The Pike River coal mine where 29 men died in late 2010 with a methane blast could be treated by the Government as a “crime scene” when re-entry finally occurs.
Radio New Zealand said yesterday that the Minister in charge, Andrew Little, told its Checkpoint programme yesterday that planning for re-entry was now at a very detailed stage.
“We're getting to the point where we have a senior police officer, a detective senior sergeant, seconded two or three days a week with the group because once entry is made it will be treated as a crime scene and there'll be forensic work required.”
And yet, as NZResources reported several times immediately after the tragedy occurred, the then run-down mine safety inspectorate had been absent and the police were left in charge in a scenario that then was totally foreign to them, and mine rescue groups were excluded from helping at a critical time.
The one blessing from this disaster was a revamping of mine safety within Government to put strong monitoring back on the agenda to complement the mine rescue culture that exists at other mines in the country.
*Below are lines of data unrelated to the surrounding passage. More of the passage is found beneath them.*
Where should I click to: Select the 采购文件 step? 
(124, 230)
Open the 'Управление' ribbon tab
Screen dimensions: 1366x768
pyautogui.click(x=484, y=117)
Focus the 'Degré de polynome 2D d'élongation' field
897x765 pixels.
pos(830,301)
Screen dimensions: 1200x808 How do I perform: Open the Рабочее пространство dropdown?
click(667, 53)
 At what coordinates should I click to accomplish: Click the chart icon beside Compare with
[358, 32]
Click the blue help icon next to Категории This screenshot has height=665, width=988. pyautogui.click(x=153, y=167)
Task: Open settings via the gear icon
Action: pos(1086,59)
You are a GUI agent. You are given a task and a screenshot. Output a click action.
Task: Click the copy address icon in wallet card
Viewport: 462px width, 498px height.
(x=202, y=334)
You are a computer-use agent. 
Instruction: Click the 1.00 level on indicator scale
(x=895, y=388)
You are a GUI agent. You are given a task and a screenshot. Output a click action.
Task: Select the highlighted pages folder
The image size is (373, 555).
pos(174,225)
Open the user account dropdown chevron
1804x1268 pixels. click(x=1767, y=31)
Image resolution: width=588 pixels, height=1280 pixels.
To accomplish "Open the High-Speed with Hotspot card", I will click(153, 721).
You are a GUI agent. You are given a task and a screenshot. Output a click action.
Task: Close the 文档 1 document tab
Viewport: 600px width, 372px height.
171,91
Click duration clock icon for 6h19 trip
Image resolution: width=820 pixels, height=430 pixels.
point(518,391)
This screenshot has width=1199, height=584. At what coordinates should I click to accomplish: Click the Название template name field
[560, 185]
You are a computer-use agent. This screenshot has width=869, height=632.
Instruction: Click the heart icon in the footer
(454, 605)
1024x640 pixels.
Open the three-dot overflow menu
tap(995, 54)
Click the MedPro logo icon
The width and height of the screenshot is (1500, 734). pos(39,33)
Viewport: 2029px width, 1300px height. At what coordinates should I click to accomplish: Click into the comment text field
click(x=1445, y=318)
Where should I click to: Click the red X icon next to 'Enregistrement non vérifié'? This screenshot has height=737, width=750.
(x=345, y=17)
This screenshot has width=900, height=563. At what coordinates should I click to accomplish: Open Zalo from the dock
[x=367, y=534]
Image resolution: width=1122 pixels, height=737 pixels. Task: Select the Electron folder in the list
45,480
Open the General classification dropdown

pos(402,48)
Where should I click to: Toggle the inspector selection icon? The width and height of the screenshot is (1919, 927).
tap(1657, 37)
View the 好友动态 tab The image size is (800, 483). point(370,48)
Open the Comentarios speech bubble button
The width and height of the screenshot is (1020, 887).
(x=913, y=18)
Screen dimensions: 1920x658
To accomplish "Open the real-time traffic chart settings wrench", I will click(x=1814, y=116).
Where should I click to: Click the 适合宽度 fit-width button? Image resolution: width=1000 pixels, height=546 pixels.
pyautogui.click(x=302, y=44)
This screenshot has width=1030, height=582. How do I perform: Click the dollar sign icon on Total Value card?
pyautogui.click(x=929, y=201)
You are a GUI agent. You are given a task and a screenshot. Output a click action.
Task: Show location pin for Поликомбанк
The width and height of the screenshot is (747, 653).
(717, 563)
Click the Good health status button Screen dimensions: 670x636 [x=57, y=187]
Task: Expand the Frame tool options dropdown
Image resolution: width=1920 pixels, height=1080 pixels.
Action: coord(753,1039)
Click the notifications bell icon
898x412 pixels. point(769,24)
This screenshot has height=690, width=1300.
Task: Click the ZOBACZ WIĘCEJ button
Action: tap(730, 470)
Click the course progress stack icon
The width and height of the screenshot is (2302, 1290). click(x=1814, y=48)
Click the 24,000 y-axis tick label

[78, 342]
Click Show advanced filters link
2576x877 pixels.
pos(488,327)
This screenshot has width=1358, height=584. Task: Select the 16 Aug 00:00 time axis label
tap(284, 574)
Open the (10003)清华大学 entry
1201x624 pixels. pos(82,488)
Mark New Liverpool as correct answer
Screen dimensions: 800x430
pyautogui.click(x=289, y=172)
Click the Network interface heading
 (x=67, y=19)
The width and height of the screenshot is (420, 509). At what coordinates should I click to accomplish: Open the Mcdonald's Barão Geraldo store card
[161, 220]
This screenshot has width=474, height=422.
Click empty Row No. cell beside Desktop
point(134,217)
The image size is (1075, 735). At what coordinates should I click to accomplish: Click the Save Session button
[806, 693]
Andrew Little said yesterday that forensic work could reveal more about what caused the explosions that killed 29 men inside the mine. If that happens, and if the evidence gathered is strong enough to support prosecution, Little said a manslaughter charge, or charges, were possible.
But, he told Radio NZ, it was important not to overstate that possibility to families exhausted by eight years of waiting, and by promises not kept.
“We're ruling nothing out. Equally, I don't want to mislead the families into thinking that this is a cinch, we get in there, we recover some evidence, and then a set of prosecutions can follow. We have to take this very carefully.”